How could three words Kaden uttered in a sleep haze send me spiraling? ‘You’re not him.’ I’m not who? And is that a good thing or bad thing? Is he disappointed I’m not him? Is he hung up on someone and I missed the signs? I don’t think I misread what this is between us. I need answers but how do I even approach this? And will he tell me the truth?
Of course, he will. When has he ever lied to me?
Too many ominous thoughts running through my head all night, I haven’t slept a wink. I laid here holding him as tight as I could, wondering when it will be the last time I’ll be able to. When will he stop beingmine? Was he ever really mine? How and when did I become dependent on his presence in my life?
I want to scream in frustration, but I don’t want to wake him. I want to stay like this for as long as possible.

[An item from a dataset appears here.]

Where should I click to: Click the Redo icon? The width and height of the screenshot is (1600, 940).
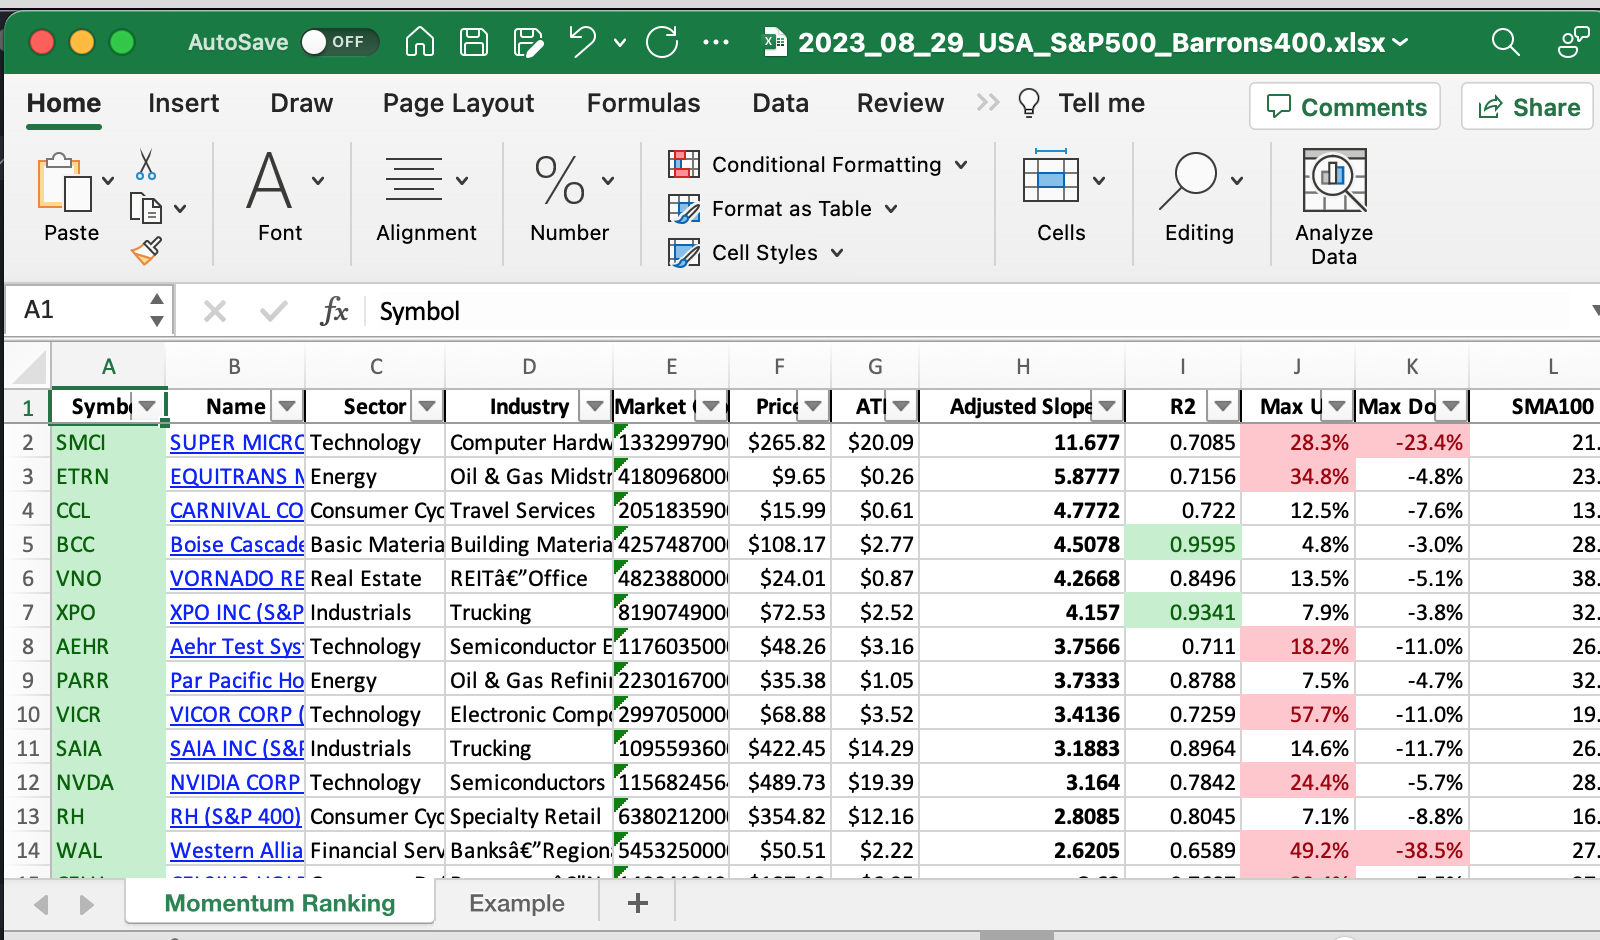[x=662, y=42]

Fred senses my unease and comes to lie down next to my head, nudging my face with his snout. He really does know when I need his support.
It’s a little past six when Kaden starts to wake. He groans as if in pain.
“Good morning. How’re you feeling?” I attempt normal.
“Like I got hit by a freight train. I don’t think I drank enough to feel this badly. Did I pass out on you last night?”
“I don’t know about that. You did have four or five beers and at least half a dozen shots with Lanie and Faith. I think Connor may have snuck you one or two, as well. Seems like enough to get you more than a little tipsy.” I tease at his denial. “And yeah, my excellent snuggling skills had you asleep in no time.” I’m dying inside to ask him about who ’him’ is.
“I have to admit, you are a pretty good Snugglebug. One of the best, maybe.”
“Am I the only one?” I can’t resist the opening he left me.
Kaden pulls back and looks at me like I grew five heads all of a sudden. “What do you mean?”
I sigh deeply and face this head on. “Last night before you fell asleep you said, ‘you’re not him.' Who’s him?”
Kaden’s face goes pale as he looks away from me. It doesn’t give me warm feelings.
“It’s not what you think.”
“Then what is it?”
He gets into a sitting position, crisscross apple saucing his legs facing towards me. I follow suit and sit up. “Let me start with, I feel really bad for doing this and it won’t ever happen again.” Taking a deep breath, he continues, “I’ve been comparing you to my sort of ex since we met.”
My turn to take a deep breath. I drop my eyes to my hands in my lap.
“Hear me out.”
I nod, waiting to hear the rest. I’m attempting to not react poorly though my stomach is in knots.
“We met at the beginning of our second year of dental school. We had a lot in common and had the same study habits, so it was an easy friendship. Then my feelings grew into something more. Typical gay guy falls for his straight friend sad story, right?” He huffs and I can’t help but copy him.
“Towards the end of that school year things started to change. Tyler was staring longer, friendly touches on a hand or arm turned into more, hugs lasted longer. One thing led to another, and it turned into a full-blown relationship. The only problem was Tyler would never admit it to anyone. Behind closed doors we were like any other couple. In public, we were two guy friends studying, hanging out, normal day-to-day activities. That lasted almost two years.”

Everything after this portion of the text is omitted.